(YOUR GOAL):
From the entries that follow, copy each line containing the word "czarno".

(PROVIDED RECORDS):
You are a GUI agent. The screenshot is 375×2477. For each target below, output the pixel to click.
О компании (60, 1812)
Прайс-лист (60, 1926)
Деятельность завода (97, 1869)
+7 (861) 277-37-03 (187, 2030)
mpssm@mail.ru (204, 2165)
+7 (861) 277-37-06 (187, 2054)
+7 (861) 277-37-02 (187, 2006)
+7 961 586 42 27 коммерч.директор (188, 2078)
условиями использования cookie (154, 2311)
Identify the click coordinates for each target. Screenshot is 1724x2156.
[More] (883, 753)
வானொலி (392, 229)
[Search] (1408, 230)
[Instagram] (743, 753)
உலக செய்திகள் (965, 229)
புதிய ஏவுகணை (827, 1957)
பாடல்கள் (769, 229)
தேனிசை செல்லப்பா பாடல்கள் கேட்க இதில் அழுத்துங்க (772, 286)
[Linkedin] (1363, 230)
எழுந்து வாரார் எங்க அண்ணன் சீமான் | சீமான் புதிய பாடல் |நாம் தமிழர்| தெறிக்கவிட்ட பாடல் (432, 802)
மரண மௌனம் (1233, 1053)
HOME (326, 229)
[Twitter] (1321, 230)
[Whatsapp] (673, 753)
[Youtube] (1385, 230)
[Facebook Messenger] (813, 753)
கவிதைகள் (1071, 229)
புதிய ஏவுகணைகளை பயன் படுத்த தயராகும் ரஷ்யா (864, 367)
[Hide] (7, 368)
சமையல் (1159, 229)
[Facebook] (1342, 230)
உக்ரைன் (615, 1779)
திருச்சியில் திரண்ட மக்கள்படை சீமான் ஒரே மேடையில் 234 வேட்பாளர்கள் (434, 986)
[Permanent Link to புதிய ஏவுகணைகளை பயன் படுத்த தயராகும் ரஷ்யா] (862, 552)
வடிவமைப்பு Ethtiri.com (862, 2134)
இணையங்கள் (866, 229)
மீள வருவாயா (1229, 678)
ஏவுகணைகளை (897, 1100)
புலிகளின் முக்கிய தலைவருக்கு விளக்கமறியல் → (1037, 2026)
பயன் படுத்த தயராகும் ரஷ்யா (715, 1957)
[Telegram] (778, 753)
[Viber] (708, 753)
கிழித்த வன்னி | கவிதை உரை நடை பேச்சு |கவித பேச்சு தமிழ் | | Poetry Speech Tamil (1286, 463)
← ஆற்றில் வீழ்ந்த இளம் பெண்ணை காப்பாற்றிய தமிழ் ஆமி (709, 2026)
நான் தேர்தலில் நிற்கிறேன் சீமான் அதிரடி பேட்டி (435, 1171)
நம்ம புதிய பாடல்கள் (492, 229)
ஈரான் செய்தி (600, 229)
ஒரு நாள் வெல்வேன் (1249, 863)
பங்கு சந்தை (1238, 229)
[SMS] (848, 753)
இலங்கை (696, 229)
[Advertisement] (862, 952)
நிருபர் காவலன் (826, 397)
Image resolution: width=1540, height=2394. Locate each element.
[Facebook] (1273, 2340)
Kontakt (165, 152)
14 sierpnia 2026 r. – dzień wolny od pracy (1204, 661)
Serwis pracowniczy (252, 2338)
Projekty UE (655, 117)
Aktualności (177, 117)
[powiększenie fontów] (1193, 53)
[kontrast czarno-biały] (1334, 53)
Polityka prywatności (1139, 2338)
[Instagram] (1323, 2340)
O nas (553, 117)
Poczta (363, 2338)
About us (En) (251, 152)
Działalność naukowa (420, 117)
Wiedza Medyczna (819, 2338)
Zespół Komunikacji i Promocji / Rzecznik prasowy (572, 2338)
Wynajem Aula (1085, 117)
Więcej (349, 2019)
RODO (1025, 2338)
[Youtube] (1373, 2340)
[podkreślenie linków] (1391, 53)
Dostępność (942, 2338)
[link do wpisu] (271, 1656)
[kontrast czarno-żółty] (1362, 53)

(RESPONSE):
[kontrast czarno-biały] (1334, 53)
[kontrast czarno-żółty] (1362, 53)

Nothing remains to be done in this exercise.